For one, the severity of each concussion varies, as does an individual’s response to the damage. People with predispositions to certain problems can see their symptoms worsen after a head injury. Car sickness can turn into general balance issues or dizziness. Anxiety can shift into a serious mood disorder. Changes like these vary so much from person to person that they can’t be condensed into one universal set of warnings or guidelines.
And for another, the timing between injuries matters more than the absolute number. “Our research suggests athletes who continue to play following a sport-related concussion double their recovery time,” Kontos says. Not only that, but they also tend to have worse symptoms, and more significant impairment in the aftermath. There’s also the potentially-fatal second impact syndrome, which occurs when an already-damaged brain gets hit again and swells up dramatically in response. That sudden change is often deadly, and those who survive spend the rest of their lives severely disabled.
That’s why it’s crucial that anyone who is at risk for a repeat injury—whether it’s on a soccer field or in a war zone—stay out of the fray until they’ve actually healed. And since symptoms alone can't tell you when you're better, you'll need to rely on your doctor to determine when you might be ready to get back to your usual routine. The brain is extremely vulnerable after a trauma, and any successive impacts will only multiply the risk. So even if you feel fine, it's worthwhile to get an expert's opinion on your wellbeing after taking a blow to the head.
What should I do if I’m worried about a head injury?

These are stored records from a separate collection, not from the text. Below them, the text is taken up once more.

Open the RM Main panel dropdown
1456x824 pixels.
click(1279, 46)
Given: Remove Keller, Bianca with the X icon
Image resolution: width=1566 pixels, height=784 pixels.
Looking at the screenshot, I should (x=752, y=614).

Step one here is what you'd expect: go see a doctor. Better yet, go see a concussion specialist, who will know exactly what to look for and how best to advise you going forward. Too many athletes don’t seek treatment because they’re worried they won’t get to play again, or are just afraid of what they might find out. The reality is that concussions—especially minor, isolated ones—can be treated pretty effectively, but only with proper attention. It’s not a doctors job to prevent athletes from doing what they love, but it is their responsibility to give their patients the best shot at a complete recovery. Sometimes that will mean advising against any further sports activity, but not always.
Step two is the hard part: you need to actually follow through with your physician’s plan. Kontos notes that more than half of athletes don’t get any follow-up care after being diagnosed with a concussion, even though a prescribed recovery plan would help them. Scary as it might be, it’s worth it to continue seeing an expert who can help you heal.